Arnold is due to name a jumbo-sized 34-man squad for June’s FIFA World Cup qualification hub, and if Carter keeps on delivering then he might just land an invite to compete with the likes of Adam Taggart and Jamie Maclaren.
Playing under his third coach this season with LigaPro Os Viriatos, Carter spelled out the extent of his ambitions.
“I think I learned a lot in my 18 months at Benfica (playing for the second team), training with the first and for my height (1.92m) I’m quite fast and pretty technical,” he said.
“I was set back a bit by a meniscus injury and then when I recovered the move to Academico came. I basically took it to play first-team football.
“My dream is still to play for the national team - I haven’t given up on that.
“Coming to Europe has always been about reaching the highest possible level.
“Injuries have set me back a bit but I’m fit and playing at a fairly high level, and I feel like perhaps I deserve to at least be seen.
“If that means a national team training camp that would be great.
“I’m not saying they should just call me in and give me a cap - definitely not.
“But I think I have some characteristics to my game which might be beneficial to the team.
“Taking it step by step, I just want to show there’s a good striker out there that might be worth looking at.
“It would be incredible for me if I could come in an add something to the national team.”
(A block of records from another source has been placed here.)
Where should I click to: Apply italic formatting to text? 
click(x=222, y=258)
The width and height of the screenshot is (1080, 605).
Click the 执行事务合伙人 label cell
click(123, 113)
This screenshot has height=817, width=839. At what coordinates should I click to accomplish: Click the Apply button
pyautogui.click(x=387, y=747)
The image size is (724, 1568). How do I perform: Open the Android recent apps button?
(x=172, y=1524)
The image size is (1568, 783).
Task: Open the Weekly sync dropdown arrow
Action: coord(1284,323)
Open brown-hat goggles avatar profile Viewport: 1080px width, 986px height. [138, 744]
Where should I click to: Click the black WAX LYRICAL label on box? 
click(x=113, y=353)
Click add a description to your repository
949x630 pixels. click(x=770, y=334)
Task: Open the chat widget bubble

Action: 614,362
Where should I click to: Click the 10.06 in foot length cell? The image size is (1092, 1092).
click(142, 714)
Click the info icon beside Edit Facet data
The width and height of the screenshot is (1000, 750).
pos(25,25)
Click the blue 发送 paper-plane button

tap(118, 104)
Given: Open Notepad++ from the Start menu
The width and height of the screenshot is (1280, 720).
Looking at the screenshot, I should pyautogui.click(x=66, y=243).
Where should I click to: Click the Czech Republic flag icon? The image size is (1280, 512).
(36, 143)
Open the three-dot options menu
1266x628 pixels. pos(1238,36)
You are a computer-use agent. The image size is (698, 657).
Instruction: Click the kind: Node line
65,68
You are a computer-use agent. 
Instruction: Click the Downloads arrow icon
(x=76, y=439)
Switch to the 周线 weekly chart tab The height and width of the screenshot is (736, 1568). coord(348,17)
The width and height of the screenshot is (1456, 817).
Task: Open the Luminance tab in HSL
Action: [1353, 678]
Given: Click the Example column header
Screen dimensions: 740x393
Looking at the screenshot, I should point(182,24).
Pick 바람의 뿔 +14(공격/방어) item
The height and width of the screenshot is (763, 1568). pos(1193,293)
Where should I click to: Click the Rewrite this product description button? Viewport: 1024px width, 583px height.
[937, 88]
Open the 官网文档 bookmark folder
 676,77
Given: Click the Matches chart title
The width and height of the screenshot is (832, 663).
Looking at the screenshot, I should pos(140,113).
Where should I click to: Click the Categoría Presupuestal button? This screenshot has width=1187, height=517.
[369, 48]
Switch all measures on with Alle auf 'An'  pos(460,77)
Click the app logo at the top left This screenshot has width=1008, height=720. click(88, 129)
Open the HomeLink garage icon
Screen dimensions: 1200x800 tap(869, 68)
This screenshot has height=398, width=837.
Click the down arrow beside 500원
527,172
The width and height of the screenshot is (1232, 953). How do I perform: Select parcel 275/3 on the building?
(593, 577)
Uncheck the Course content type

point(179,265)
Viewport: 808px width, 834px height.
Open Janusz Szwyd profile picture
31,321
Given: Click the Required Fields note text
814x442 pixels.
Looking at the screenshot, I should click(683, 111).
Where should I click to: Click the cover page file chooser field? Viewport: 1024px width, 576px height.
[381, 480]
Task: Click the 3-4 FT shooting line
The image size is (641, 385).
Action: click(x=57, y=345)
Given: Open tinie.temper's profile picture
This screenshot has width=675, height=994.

Off contract in four months after notching eight goals and six assists in his first season with Acamemico, Carter has discussed an extension but is also open to a move.
He arrived in Europe as a 16-year-old, joining Italian club Vicenza, and then Parma.
Starved of first-team football, he switched to Romanian club Cluj, where he sampled senior action for the first time.
But a return to Portugal beckoned in 2016 with third-tier Trofense where he blossomed as a free-scoring centre-forward, netting 20 goals in 42 appearances.
“I’m starting to hit a bit of form now again under the new coach (Jose Manuel Gomes) and while we’re at the wrong end of the table we can get ourselves out of it,” he added.